*** GIVEN INFORMATION Section Begins ***

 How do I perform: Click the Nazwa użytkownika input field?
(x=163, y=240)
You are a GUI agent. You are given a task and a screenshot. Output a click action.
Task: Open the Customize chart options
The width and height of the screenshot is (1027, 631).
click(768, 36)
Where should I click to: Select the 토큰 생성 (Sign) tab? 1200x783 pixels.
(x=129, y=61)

*** GIVEN INFORMATION Section Ends ***

YOUR GOAL.
Transcribe the entries above exactly.

RESPONSE BOX.
 How do I perform: Click the Nazwa użytkownika input field?
(x=163, y=240)
You are a GUI agent. You are given a task and a screenshot. Output a click action.
Task: Open the Customize chart options
The width and height of the screenshot is (1027, 631).
click(768, 36)
Where should I click to: Select the 토큰 생성 (Sign) tab? 1200x783 pixels.
(x=129, y=61)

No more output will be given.